RAW DATA:

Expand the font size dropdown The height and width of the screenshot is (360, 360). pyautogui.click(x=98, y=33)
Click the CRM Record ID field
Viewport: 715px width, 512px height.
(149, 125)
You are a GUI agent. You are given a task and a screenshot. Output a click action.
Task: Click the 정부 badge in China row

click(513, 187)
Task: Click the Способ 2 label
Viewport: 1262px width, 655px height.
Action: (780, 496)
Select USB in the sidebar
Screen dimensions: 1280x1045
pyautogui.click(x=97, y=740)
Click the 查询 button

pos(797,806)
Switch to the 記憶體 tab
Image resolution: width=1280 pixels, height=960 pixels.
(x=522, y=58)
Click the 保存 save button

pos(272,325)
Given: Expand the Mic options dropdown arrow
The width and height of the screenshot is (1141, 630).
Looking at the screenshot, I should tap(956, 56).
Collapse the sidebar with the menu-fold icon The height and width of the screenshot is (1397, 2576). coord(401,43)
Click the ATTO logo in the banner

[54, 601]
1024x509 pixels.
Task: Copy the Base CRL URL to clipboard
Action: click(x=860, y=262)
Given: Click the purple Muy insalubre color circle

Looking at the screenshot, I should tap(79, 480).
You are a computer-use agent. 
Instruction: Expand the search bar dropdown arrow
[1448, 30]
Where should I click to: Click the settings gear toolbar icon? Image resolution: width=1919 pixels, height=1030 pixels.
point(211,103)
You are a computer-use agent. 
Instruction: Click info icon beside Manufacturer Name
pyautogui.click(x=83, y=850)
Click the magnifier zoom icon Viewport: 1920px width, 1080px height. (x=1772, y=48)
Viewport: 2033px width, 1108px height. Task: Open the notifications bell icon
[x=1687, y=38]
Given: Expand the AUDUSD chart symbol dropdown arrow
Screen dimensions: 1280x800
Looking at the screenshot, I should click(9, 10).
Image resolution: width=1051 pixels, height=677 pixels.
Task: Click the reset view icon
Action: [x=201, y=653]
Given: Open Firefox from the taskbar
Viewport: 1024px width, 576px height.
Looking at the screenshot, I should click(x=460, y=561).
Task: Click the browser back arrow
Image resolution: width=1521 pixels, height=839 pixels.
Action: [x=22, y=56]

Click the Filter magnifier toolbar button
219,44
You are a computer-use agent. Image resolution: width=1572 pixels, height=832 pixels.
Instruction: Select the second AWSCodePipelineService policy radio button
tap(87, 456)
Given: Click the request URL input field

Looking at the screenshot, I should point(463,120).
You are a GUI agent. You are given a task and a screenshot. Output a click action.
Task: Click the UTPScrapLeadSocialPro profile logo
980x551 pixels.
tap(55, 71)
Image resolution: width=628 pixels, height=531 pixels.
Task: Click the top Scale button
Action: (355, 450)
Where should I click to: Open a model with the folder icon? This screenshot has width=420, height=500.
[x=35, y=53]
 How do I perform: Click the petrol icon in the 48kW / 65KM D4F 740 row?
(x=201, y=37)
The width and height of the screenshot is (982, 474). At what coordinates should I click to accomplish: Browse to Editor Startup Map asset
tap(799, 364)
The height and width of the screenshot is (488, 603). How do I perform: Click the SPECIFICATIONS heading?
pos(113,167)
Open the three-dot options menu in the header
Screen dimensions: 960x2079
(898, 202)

WHAT THIS TASK INVOLVES: Please recast every line of the entries above as a Markdown table with the columns Row and Line, skipping blank lines.

RESULT:
| Row | Line |
|---|---|
| 1 | Expand the font size dropdown The height and width of the screenshot is (360, 360). pyautogui.click(x=98, y=33) |
| 2 | Click the CRM Record ID field |
| 3 | Viewport: 715px width, 512px height. |
| 4 | (149, 125) |
| 5 | You are a GUI agent. You are given a task and a screenshot. Output a click action. |
| 6 | Task: Click the 정부 badge in China row |
| 7 | click(513, 187) |
| 8 | Task: Click the Способ 2 label |
| 9 | Viewport: 1262px width, 655px height. |
| 10 | Action: (780, 496) |
| 11 | Select USB in the sidebar |
| 12 | Screen dimensions: 1280x1045 |
| 13 | pyautogui.click(x=97, y=740) |
| 14 | Click the 查询 button |
| 15 | pos(797,806) |
| 16 | Switch to the 記憶體 tab |
| 17 | Image resolution: width=1280 pixels, height=960 pixels. |
| 18 | (x=522, y=58) |
| 19 | Click the 保存 save button |
| 20 | pos(272,325) |
| 21 | Given: Expand the Mic options dropdown arrow |
| 22 | The width and height of the screenshot is (1141, 630). |
| 23 | Looking at the screenshot, I should tap(956, 56). |
| 24 | Collapse the sidebar with the menu-fold icon The height and width of the screenshot is (1397, 2576). coord(401,43) |
| 25 | Click the ATTO logo in the banner |
| 26 | [54, 601] |
| 27 | 1024x509 pixels. |
| 28 | Task: Copy the Base CRL URL to clipboard |
| 29 | Action: click(x=860, y=262) |
| 30 | Given: Click the purple Muy insalubre color circle |
| 31 | Looking at the screenshot, I should tap(79, 480). |
| 32 | You are a computer-use agent.  |
| 33 | Instruction: Expand the search bar dropdown arrow |
| 34 | [1448, 30] |
| 35 | Where should I click to: Click the settings gear toolbar icon? Image resolution: width=1919 pixels, height=1030 pixels. |
| 36 | point(211,103) |
| 37 | You are a computer-use agent.  |
| 38 | Instruction: Click info icon beside Manufacturer Name |
| 39 | pyautogui.click(x=83, y=850) |
| 40 | Click the magnifier zoom icon Viewport: 1920px width, 1080px height. (x=1772, y=48) |
| 41 | Viewport: 2033px width, 1108px height. Task: Open the notifications bell icon |
| 42 | [x=1687, y=38] |
| 43 | Given: Expand the AUDUSD chart symbol dropdown arrow |
| 44 | Screen dimensions: 1280x800 |
| 45 | Looking at the screenshot, I should click(9, 10). |
| 46 | Image resolution: width=1051 pixels, height=677 pixels. |
| 47 | Task: Click the reset view icon |
| 48 | Action: [x=201, y=653] |
| 49 | Given: Open Firefox from the taskbar |
| 50 | Viewport: 1024px width, 576px height. |
| 51 | Looking at the screenshot, I should click(x=460, y=561). |
| 52 | Task: Click the browser back arrow |
| 53 | Image resolution: width=1521 pixels, height=839 pixels. |
| 54 | Action: [x=22, y=56] |
| 55 | Click the Filter magnifier toolbar button |
| 56 | 219,44 |
| 57 | You are a computer-use agent. Image resolution: width=1572 pixels, height=832 pixels. |
| 58 | Instruction: Select the second AWSCodePipelineService policy radio button |
| 59 | tap(87, 456) |
| 60 | Given: Click the request URL input field |
| 61 | Looking at the screenshot, I should point(463,120). |
| 62 | You are a GUI agent. You are given a task and a screenshot. Output a click action. |
| 63 | Task: Click the UTPScrapLeadSocialPro profile logo |
| 64 | 980x551 pixels. |
| 65 | tap(55, 71) |
| 66 | Image resolution: width=628 pixels, height=531 pixels. |
| 67 | Task: Click the top Scale button |
| 68 | Action: (355, 450) |
| 69 | Where should I click to: Open a model with the folder icon? This screenshot has width=420, height=500. |
| 70 | [x=35, y=53] |
| 71 |  How do I perform: Click the petrol icon in the 48kW / 65KM D4F 740 row? |
| 72 | (x=201, y=37) |
| 73 | The width and height of the screenshot is (982, 474). At what coordinates should I click to accomplish: Browse to Editor Startup Map asset |
| 74 | tap(799, 364) |
| 75 | The height and width of the screenshot is (488, 603). How do I perform: Click the SPECIFICATIONS heading? |
| 76 | pos(113,167) |
| 77 | Open the three-dot options menu in the header |
| 78 | Screen dimensions: 960x2079 |
| 79 | (898, 202) |